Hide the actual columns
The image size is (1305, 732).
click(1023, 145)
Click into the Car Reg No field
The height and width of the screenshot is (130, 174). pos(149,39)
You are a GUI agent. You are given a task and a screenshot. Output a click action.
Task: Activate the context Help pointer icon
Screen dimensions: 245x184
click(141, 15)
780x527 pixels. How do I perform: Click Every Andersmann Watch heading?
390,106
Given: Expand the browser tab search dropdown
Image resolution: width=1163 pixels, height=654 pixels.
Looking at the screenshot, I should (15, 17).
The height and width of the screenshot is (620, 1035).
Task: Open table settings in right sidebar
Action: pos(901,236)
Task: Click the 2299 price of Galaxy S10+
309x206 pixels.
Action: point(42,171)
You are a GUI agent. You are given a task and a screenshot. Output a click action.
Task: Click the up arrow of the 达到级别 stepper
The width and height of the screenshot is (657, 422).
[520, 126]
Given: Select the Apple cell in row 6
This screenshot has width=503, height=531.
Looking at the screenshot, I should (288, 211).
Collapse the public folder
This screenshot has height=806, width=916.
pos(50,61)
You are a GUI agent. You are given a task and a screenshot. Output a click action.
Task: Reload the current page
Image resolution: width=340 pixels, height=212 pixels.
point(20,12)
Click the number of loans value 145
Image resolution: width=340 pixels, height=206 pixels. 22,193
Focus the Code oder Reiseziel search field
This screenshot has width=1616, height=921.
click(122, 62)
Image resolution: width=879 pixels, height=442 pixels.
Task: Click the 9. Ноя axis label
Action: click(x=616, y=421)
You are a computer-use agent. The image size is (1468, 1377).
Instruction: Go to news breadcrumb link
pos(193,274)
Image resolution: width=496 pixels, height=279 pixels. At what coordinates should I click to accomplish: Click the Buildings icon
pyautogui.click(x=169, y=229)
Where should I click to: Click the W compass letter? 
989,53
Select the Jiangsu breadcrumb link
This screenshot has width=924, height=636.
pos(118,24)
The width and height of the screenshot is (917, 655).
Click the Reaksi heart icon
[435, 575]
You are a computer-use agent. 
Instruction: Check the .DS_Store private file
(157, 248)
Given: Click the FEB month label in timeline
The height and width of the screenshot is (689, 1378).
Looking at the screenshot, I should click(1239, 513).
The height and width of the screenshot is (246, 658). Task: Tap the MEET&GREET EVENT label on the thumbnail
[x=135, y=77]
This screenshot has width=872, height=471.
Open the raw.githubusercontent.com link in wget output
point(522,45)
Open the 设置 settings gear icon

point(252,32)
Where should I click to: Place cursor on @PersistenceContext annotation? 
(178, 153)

## WORK ORDER
Only those lines of the entries above that run from the line containing "Focus the Code oder Reiseziel search field" to the line containing "You are a computer-use agent. The", both included, should be transcribed exactly.

## ANSWER BOX
Focus the Code oder Reiseziel search field
This screenshot has width=1616, height=921.
click(122, 62)
Image resolution: width=879 pixels, height=442 pixels.
Task: Click the 9. Ноя axis label
Action: click(x=616, y=421)
You are a computer-use agent. The image size is (1468, 1377).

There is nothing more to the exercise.